[Extracted records]
....................
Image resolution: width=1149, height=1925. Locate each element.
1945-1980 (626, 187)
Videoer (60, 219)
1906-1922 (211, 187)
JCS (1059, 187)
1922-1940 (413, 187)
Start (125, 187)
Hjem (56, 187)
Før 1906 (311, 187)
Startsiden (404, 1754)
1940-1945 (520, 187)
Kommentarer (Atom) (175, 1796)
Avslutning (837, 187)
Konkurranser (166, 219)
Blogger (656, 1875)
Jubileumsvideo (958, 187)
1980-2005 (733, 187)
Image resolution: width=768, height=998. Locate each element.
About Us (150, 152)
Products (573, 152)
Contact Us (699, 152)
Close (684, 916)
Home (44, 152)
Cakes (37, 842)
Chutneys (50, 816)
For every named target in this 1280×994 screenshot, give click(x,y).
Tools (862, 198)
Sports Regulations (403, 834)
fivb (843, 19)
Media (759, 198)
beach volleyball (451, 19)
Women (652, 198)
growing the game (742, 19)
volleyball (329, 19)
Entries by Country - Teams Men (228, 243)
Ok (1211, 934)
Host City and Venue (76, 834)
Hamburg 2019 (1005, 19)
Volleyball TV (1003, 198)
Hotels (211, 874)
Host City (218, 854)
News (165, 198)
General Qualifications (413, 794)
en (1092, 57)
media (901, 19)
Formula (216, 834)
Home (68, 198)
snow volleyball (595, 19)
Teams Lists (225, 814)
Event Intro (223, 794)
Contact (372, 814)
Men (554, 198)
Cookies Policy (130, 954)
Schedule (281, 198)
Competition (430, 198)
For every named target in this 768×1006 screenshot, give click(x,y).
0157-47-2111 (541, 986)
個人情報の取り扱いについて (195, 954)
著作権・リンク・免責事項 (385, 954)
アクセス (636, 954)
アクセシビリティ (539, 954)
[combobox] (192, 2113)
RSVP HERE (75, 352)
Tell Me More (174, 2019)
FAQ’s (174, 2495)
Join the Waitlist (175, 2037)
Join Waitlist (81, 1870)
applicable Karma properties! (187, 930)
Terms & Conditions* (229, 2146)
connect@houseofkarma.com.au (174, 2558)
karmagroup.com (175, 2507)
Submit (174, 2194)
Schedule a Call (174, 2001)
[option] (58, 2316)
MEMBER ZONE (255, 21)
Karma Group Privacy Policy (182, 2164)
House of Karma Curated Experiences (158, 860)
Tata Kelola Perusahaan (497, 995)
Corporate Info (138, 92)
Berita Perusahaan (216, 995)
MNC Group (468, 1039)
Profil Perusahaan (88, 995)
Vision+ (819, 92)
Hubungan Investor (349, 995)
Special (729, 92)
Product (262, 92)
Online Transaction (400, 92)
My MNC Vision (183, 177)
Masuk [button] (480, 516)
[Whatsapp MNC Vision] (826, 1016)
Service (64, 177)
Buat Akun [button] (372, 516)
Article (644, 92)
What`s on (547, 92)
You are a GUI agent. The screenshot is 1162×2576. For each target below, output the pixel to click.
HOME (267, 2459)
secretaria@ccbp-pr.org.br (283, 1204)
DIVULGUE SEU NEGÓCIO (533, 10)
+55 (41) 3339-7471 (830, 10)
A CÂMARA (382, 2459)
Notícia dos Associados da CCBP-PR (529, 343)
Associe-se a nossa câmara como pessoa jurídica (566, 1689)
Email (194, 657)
....................
Objective
Turn the rows into a two-column CSV with the header text,answer. Begin at the line that has "MNC Group (468, 1039)" and stop after the line that has "[Whatsapp MNC Vision] (826, 1016)". Give each row its own line, with both fields quoted and any line breaks replaced by spaces.

Task output
text,answer
"MNC Group","(468, 1039)"
"Profil Perusahaan","(88, 995)"
"Vision+","(819, 92)"
"Hubungan Investor","(349, 995)"
"Special","(729, 92)"
"Product","(262, 92)"
"Online Transaction","(400, 92)"
"My MNC Vision","(183, 177)"
"Masuk [button]","(480, 516)"
"[Whatsapp MNC Vision]","(826, 1016)"